The Coseley School was a mixed secondary school located in Coseley, West Midlands, England.

The school closed in July 2017, in a phased closure, when the pupils who started in September 2012 completed their GCSE studies, while the younger three year groups were transferred to other schools from September 2016; with Dormston or High Arcal in neighbouring Sedgley being the most popular destinations. The site is now mothballed, with the intention of re-opening it to cater for the likely increase in secondary school pupils living in Coseley following the construction of a new housing development on the former Bean Industries and Newey Goodman sites in the south of the town.

==History==
The Coseley School opened in September 1968 as a secondary modern school for children aged between 11 and 16 years, although building work delays meant that pupils had to be bussed to classrooms at Ellowes Hall School for a term until the buildings in Ivyhouse Lane were ready for occupation in January 1969. The school was officially opened by Education Secretary, Edward Short in November 1969. It had 23 acre of playing fields. The age range was reorganised to 12-16 in September 1972, when the school took in the remaining pupils at nearby Mount Pleasant Senior School. Coseley converted to comprehensive status in September 1975, and in September 1990 became an 11–16 school. Further expansion took place at this time when Coseley took in approximately half of the pupils and staff from Mons Hill School in Dudley, which had closed that summer.

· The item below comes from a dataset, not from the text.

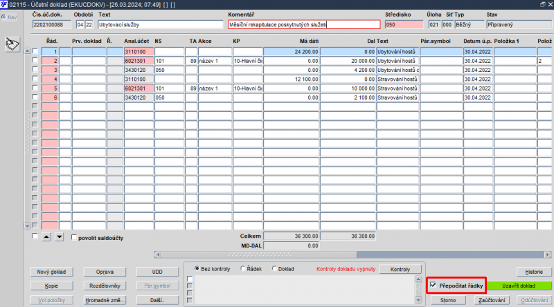The image size is (554, 307).
Task: Tick the checkbox for row 2
Action: coord(35,60)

In March 2008, Dudley Council's cabinet member for children's services claimed that there was a "50/50 chance" of Coseley School (or possibly either nearby Dormston or High Arcal) closing within the next 10 years. This came after 147 pupils leaving primary school in 2007 put Coseley as their first choice when it had a maximum of 195 places available. This would have left Coseley without a secondary school for the first time since the 19th century. However, the council later stated that no more secondary schools were scheduled for closure in the borough, following the closure of Cradley High School at Halesowen in 2008, and the phased closure of Pensnett High School from 2010 to 2012.

In May 2016, Dudley Metropolitan Borough Council announced that The Coseley School would be closed due to falling pupil numbers and low pupil achievement. The school finally closed in July 2017, with all but the oldest pupils in the school being transferred to other schools from September 2016.